Prompt | Retype the stretch from the line containing "Task: Open the 超清 video quality selector" through the line containing "Screen dimensions: 1008x940", both included, with every character unchanged.

Data provided |
— start —

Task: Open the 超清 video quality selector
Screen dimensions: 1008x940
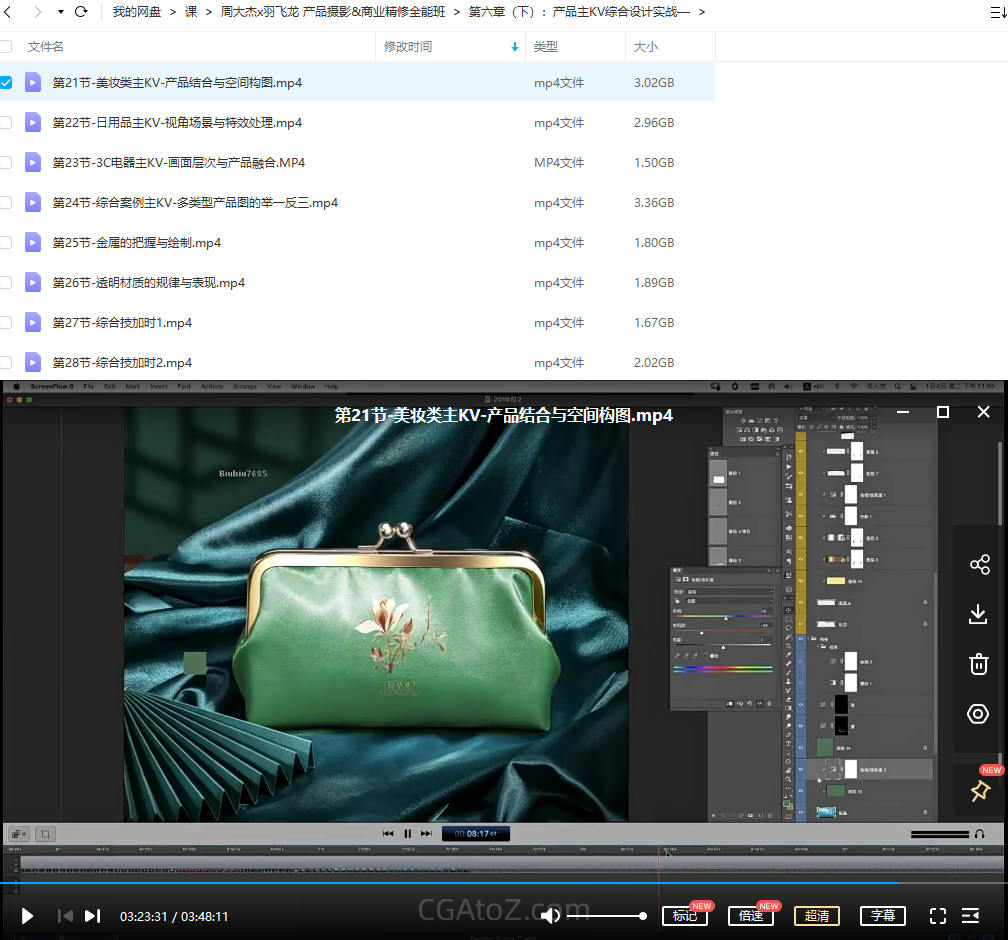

— end —
— start —

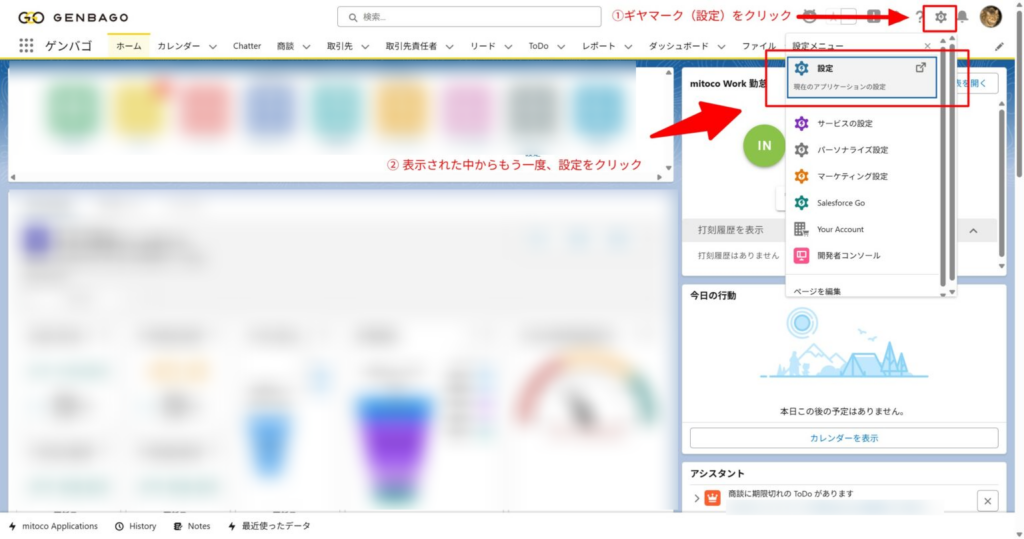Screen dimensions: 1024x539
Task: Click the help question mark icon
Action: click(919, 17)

— end —
— start —

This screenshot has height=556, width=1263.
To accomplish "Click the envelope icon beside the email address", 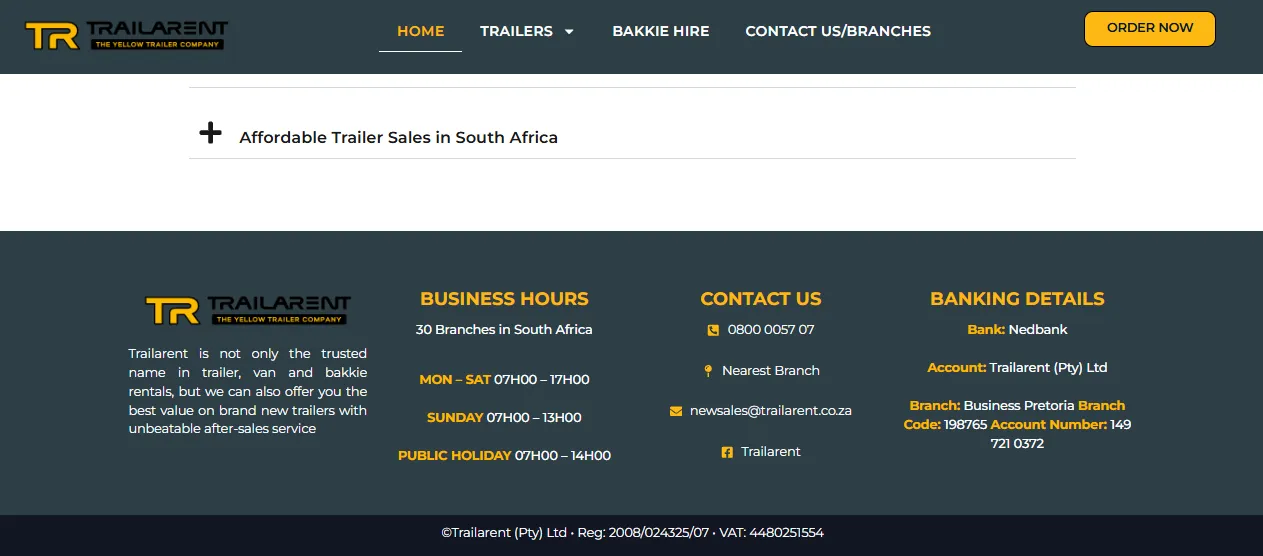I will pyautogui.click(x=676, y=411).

— end —

Answer |
Task: Open the 超清 video quality selector
Screen dimensions: 1008x940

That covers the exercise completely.